Matthias Mayer
Matthias Mayer
Advisors
Marlies Nitschke (M.Sc.), Dr. Jörg Miehling (KTmfk), Prof. Dr. Sandro Wartzack (KTmfk), Prof. Dr. Jochen Klucken (UK Erlangen), Prof. Dr. Marc Stamminger (LGDV), Prof. Dr. Björn Eskofier, Prof. Dr. Anne Koelewijn
Duration
11/2020 – 07/2021
Abstract
Mobile biosensor systems have been developed to diagnose of Parkinson’s disease (PD) and its severity, since these systems allow for an assessment of gait in the home environment over a longer time period [1]. However, these systems, e.g. the mobile GaitLab system, record only inertial sensors signals from accelerometers and gyroscopes, which are used to determine spatio-temporal variables, such as stride time. Instead, an observational or biomechanical gait analysis could provide much more information about the patient’s gait and thus health state to the clinician.
Recently, we have reconstructed gait in simulation using data from seven inertial sensors attached to the body [2]. Furthermore, we have created a method to visualize these simulations using a human surface model [3]. Now, we would like to employ these two approaches to provide clinicians with detailed gait information based on data from wearable sensor systems, and to allow them to observe the reconstructed gait using the visualization approach.

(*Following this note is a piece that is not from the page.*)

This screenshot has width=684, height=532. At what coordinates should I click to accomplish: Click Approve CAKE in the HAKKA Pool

This thesis aims to design a pipeline that can be used to convert inertial sensor data from the mobile GaitLab system to biomechanical gait simulations, to investigate which biomechanical parameters are different between healthy people and patients with PD, and to investigate if clinicians can identify PD gait based on visualizations of the simulation. To do so, the gait reconstruction method should be extended to handle the sparse sensor setup of the mobile GaitLab system. Furthermore, clustering will be employed to investigate how internal body parameters
are affected by PD. Finally, clinicians will be asked to identify PD gait from gait visualizations.
References
- Klucken, Jochen et al.: Unbiased and Mobile Gait Analysis Detects Motor Impairment in Parkinson’s Disease. PLOS One, 8(2): e56956, 2013.

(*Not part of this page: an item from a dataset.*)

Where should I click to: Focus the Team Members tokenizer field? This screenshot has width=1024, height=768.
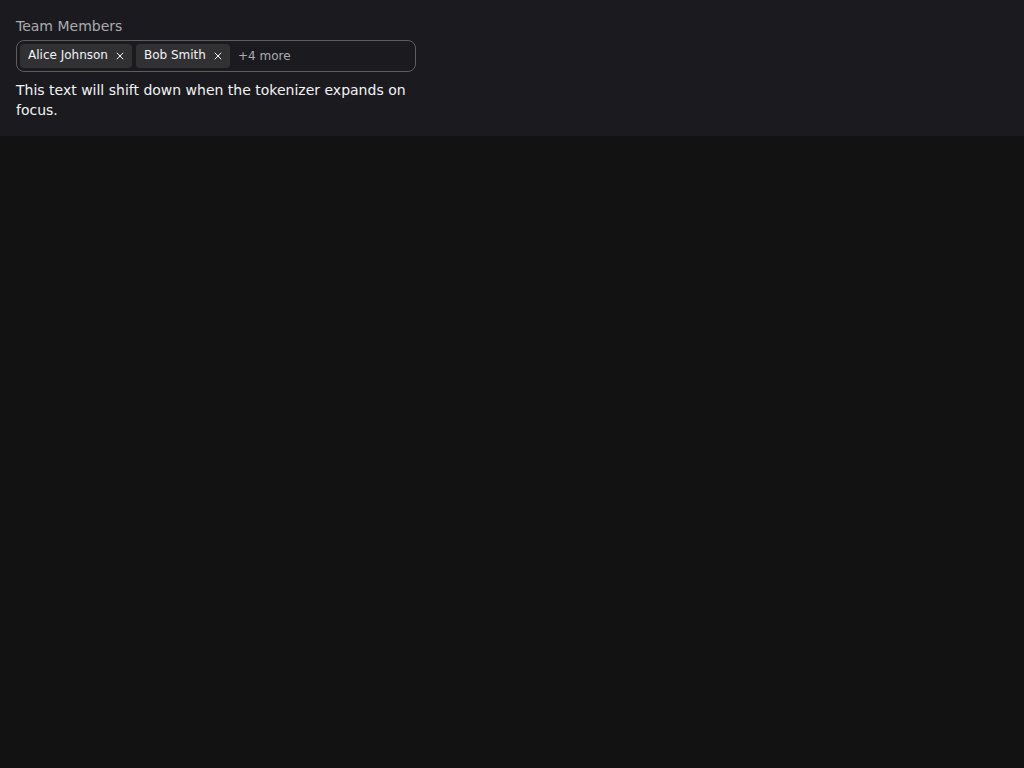[216, 56]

- Dorschky Eva et al.: Estimation of Gait Kinematics and Kinetics from Inertial Sensor Data Using Optimal Control of Musculoskeletal Models. Journal of Biomechanics, 95(11):109278, 2019.
- Schleicher, Robert, et al. BASH: Biomechanical Animated Skinned Human for Visualization of Kinematics and Muscle Activity. Proceedings of the 16th International Joint Conference on Computer Vision, Imaging and Computer Graphics Theory and Applications – Volume 1: GRAPP 2021.